The genetic basis of burrowing behaviour in Peromyscus mice


October 16, 2019 - 12:00pm
Northwest Building 243
About the Speaker
Nicole Bedford
Speaker Title: 
Postdoctoral Researcher
Speaker Affiliation: 
Hoekstra Lab

Understanding the genetic basis of behavioral diversity remains a major challenge in evolutionary biology. Here, we capitalize on extreme variation in innate burrowing between two sister-species of deer mice (genus Peromyscus) to investigate the behavioral mechanisms and genetic architecture underlying evolved differences in behavior. The ancestral burrow form, exemplified by P. maniculatus, is short and simple. By contrast, the evolutionarily-derived burrow form of P. polionotus is long and complex. However, we still do not know the precise changes in behavior that give rise to overall differences in species-specific burrow architecture. Here, we use a novel behavioral assay—coupled with automated video analysis and detailed photo quantification—to uncover the behavioral mechanisms underlying variation in burrow architecture. Despite no difference in overall activity, we document that P. polionotus spends more of its active time underground. We also find that P. polionotus achieves a longer burrow by digging for twice as long, and by digging 5 times more efficiently, than P. maniculatus.

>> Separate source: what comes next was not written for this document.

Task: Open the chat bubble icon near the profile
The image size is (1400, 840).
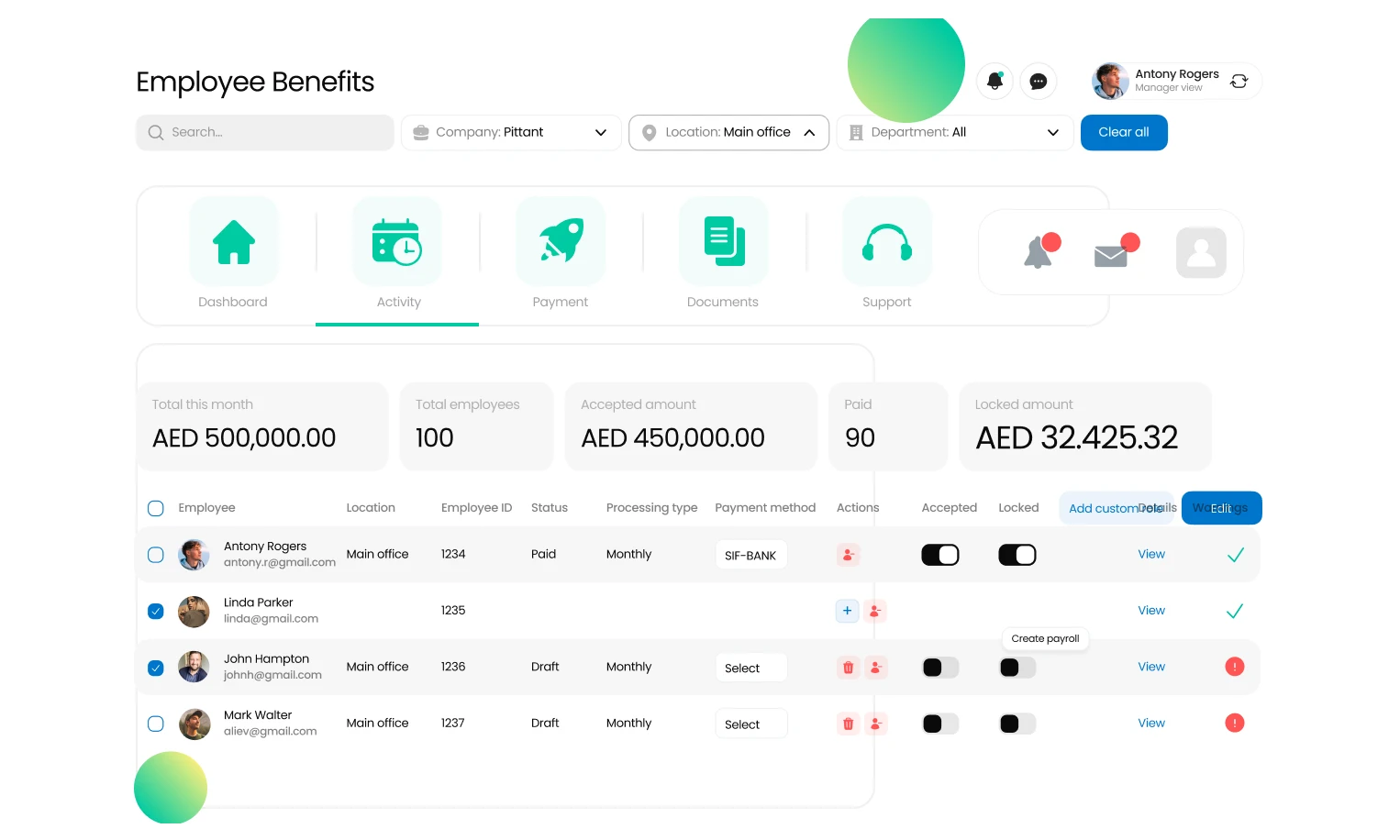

Furthermore, we show that these component traits map to different parts of the genome. Together, these findings demonstrate that complex behavior can be broken down into its constituent parts to reveal distinct genetic underpinnings for separate components. This provides a useful framework for understanding the role of candidate genes in shaping different behavior components: natural selection may target genes expressed in different circuits, each contributing to distinct components of burrowing behavior, such as timing or efficiency of digging. Careful quantification of the precise behavioral changes that lead to overall differences in burrow architecture is therefore critical, both for the identification and interpretation of candidate genes.